New Ukrainian recruits trained by British forces near Manchester last week

The Kremlin’s territorial gains are also limited.

Phillips O’Brien, professor of strategic studies at the University of St Andrews, points out that even if the Russians also take Sloviansk, the total area captured will only be the size of Greater London. And far from ramping up, the Kremlin has to fight for every inch.

If Putin wants to reach Kyiv, it may not be a sprint but a marathon, where every step is agony.

Already, for example, one wonders how long the Russians can continue to throw 20,000 shells a day at their problems.

“That’s a huge amount – around half of the entire British Army heavy artillery stockpile,” Mr Barry said.

And as the Kremlin learned the hard way during its botched siege of Kyiv, the more land occupied, the more there is to defend against attacks by Ukrainian infantry. To that end, Oleksiy Reznikov, Ukraine’s Defense Minister, said in May that the country was forming a standing army of one million.

Meanwhile, Russia still has a lot to achieve in the Donbass. Illia Ponomarenko, Kyiv’s respected defense correspondent Independent newspaper, points out that, so far, none of the Ukrainian “large military groups” in the region have been destroyed or even surrounded.

Finally, there is the cost in human lives. Ukraine’s casualties are estimated at around 20,000, with Russia as many as double. Although Ukraine’s death has caused anguish, its people still seem behind the war.

There were no protests and few influential voices calling for concessions to end the bloodshed.

It is true that there were none in Russia either. But in a country that no longer tolerates dissent, it is difficult to be certain of the extent of the rising discontent.

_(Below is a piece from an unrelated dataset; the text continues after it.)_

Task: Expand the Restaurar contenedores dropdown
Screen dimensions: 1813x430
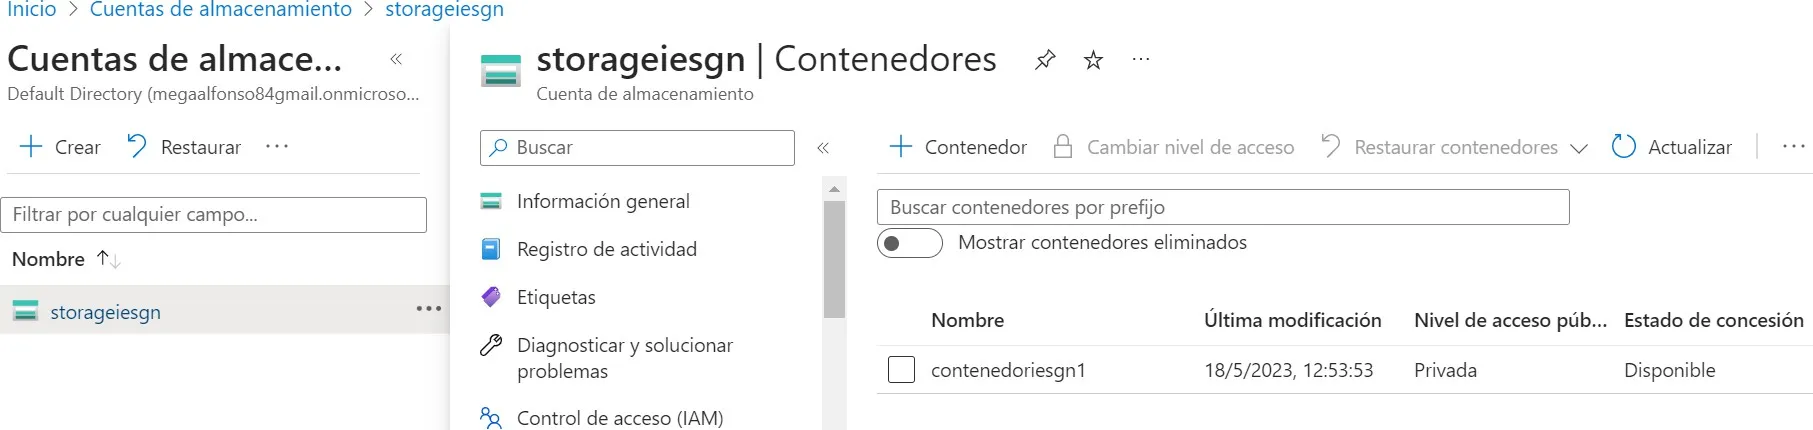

“The next few months will be a turning point,” said Mr. Olvera, currently back in the United States. “I expect Ukraine to grow stronger, while Russia weakens, with a crumbling economy, sanctions undermining their military capabilities, and morale and discipline issues becoming even more severe.”

It remains to be seen how much more of Donbass will be in Russian hands. But in a vote of confidence in Ukraine’s abilities, Mr Olvera plans to return to help defend it.

“The Ukrainians did much better than I expected,” he said. “As hard as it has been so far, it encouraged me to go back.”